#tHPxm
Po spotkaniu podrzucili mnie do domu (bo byliśmy w czwórkę). Wygramoliliśmy się z auta (on i ja), a on wydobył z czeluści auta me odzienie. Wiedziałam, że zaraz poprosi mnie o numer telefonu, a mój spanikowany umysł wytężał swoją kreatywność do granic możliwości, co by tu zrobić, by nie musieć tego robić. A że jestem miłą i ułożoną dziewczynką i głupio mi by było powiedzieć facetowi prosto w twarz (i to jeszcze przy wspólnych znajomych), że fajnie było, ale się skończyło i nic z tego nie będzie, to musiałam coś niestandardowego wykombinować. I stało się, wyświetlacz telefonu rozjaśnił mroki nocy. Rozbłysnął telefon, mój mózg też. Już otworzył usta i miał coś powiedzieć, gdy wtem ja wypaliłam: „Tak, to na pewno moja kurtka. Miło z twojej strony, że przyświecasz mi telefonem”. Po czym przytuliłam zdębiałego gościa z ciągle wyciągniętym przed siebie telefonem i weszłam do domu.

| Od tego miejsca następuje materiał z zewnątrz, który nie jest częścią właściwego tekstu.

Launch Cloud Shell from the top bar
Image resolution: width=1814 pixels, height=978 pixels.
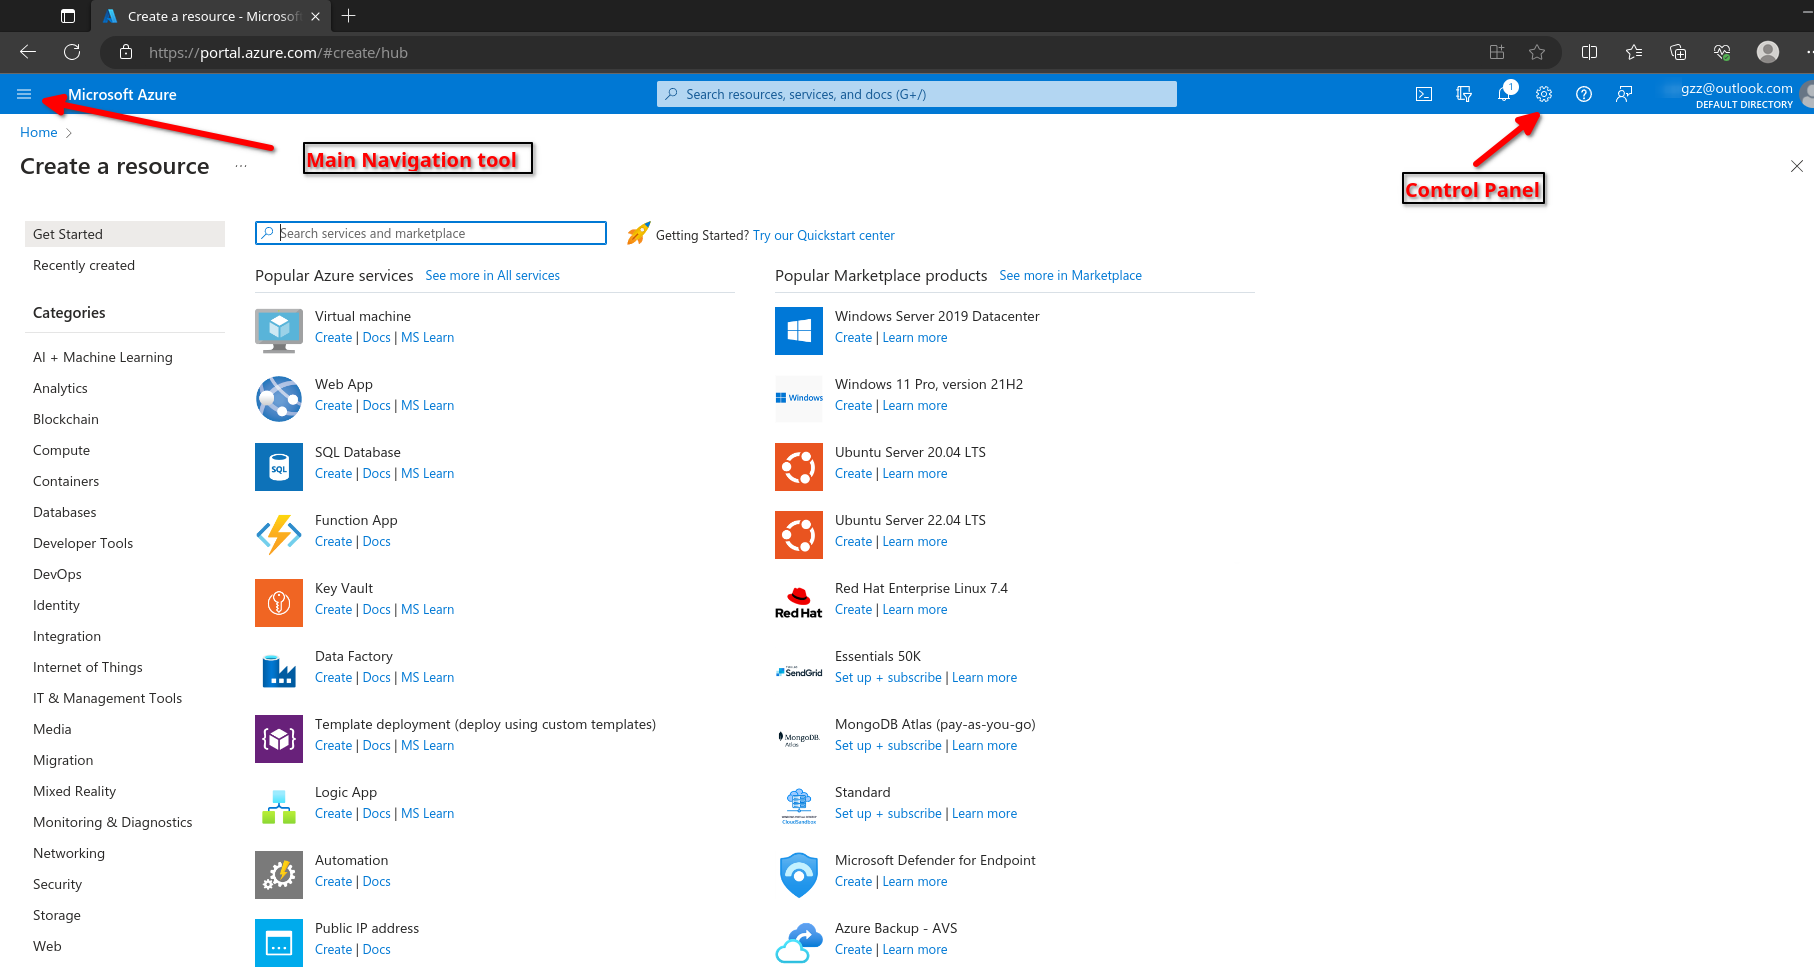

PS Koleś zgodnie z przewidywaniami po pewnym czasie okazał się totalnym złamasem.
Wpadliście sobie w oko, to w prawo, intuicja Cię ostrzegła to w lewo. Niczym po drodze nie sugerowałaś, że to złamas, a jednak do tego wniosku doszłaś. Albo w wyznaniu coś pominęłaś, albo Ty się lubisz z nimi zadawać.
Jak dla mnie to opis pierwszego wrażenia, które okazało się mylne. Możliwe, że zostało coś pominięte, ale nie sądzę, aby to miało znaczenie, nie zmieniłoby to kontekstu wyznania.
pieknie wybrnelas :)
brawa za intuicje, lepiej tak niz pozniej cierpiec
Jak zakładasz że będzie złamasem to tak będzie.. zastanów się czemu takiego przycoagnelas?